Therapy effectiveness cited more with switches than side effects

However, the risk of progressing to an EDSS score of 4 or higher — representing considerable disability — was significantly lower, by 26%, in Swedish compared with Czech patients.

The risk of relapse also was significantly reduced, by 66%, in Swedish patients, who experienced a mean of 0.056 relapses per year compared with 0.266 annual relapses in the Czech group. Furthermore, the likelihood of confirmed disability improvement, meaning an easing in disability, was three times higher in Swedish patients.

“It is reasonable to ask why such a significant reduction in the risk of relapse did not translate into a change in the long-term outcome of [confirmed disability worsening],” the researchers wrote. “Our hypothesis is that the evaluation methods of EDSS might differ between the countries.”
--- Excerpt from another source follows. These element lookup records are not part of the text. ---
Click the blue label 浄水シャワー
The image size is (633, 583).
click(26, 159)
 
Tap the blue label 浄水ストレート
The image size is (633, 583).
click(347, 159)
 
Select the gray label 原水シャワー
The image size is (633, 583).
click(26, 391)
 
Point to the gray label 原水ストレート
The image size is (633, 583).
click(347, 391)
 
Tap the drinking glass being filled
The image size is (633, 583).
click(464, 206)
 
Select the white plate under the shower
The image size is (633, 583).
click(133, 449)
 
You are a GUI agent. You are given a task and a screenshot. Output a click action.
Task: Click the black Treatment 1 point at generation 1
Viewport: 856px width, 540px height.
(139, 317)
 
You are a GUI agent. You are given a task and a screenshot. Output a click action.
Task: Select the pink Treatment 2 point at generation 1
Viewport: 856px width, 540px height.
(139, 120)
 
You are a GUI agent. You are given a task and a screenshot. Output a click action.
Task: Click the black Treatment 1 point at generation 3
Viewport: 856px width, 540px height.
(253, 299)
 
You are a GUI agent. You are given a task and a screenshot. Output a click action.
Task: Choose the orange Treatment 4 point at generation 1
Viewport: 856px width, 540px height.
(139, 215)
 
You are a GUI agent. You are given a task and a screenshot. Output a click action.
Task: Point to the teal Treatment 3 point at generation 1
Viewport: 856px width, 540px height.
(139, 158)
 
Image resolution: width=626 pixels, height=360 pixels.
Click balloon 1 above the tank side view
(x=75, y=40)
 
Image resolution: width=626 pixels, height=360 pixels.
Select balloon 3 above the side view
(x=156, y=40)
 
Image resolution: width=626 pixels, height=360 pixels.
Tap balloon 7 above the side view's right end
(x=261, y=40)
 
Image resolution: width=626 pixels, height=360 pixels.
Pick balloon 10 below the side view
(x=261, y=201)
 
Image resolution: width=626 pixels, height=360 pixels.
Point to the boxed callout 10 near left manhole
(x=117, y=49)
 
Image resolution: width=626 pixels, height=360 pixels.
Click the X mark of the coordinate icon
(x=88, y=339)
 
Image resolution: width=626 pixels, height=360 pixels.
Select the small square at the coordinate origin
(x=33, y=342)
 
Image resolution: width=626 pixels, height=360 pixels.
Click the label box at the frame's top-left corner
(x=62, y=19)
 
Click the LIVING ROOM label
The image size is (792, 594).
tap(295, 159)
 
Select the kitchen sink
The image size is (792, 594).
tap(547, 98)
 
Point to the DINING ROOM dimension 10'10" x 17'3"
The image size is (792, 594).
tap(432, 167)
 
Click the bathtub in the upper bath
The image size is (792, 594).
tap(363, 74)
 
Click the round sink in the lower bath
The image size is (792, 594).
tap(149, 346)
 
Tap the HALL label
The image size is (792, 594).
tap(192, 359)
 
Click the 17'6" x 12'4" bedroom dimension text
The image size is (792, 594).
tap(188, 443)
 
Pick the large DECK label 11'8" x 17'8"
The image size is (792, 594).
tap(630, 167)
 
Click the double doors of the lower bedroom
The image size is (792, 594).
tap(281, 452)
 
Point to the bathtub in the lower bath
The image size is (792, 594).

Patients in Sweden moved from low-to-moderate to high-efficacy treatment much sooner than those in the Czech Republic. After eight years of follow-up, 68% of Swedish patients had not switched their high-efficacy DMT, compared with 40% of Czech patients on low-efficacy DMTs.

Over half (54%) of Czech patients in the registry were switched due to a lack of efficacy, followed by side effects (28.8%). In the Swedish registry, a lack of effectiveness accounted for 37.8% of DMT switches. When only Swedish patients undergoing high-efficacy DMT were examined, 15% switched due to side effects.

“The possibility that an early switch of [moderate-to-high-efficacy] DMTs may increase the incidence of side effects was not confirmed,” the researchers noted.

Overall, this analysis “confirmed a better prognosis for patients in Sweden, where a significant proportion of patients received [moderate-to-high-efficacy] DMTs as initial therapy,” the researchers concluded.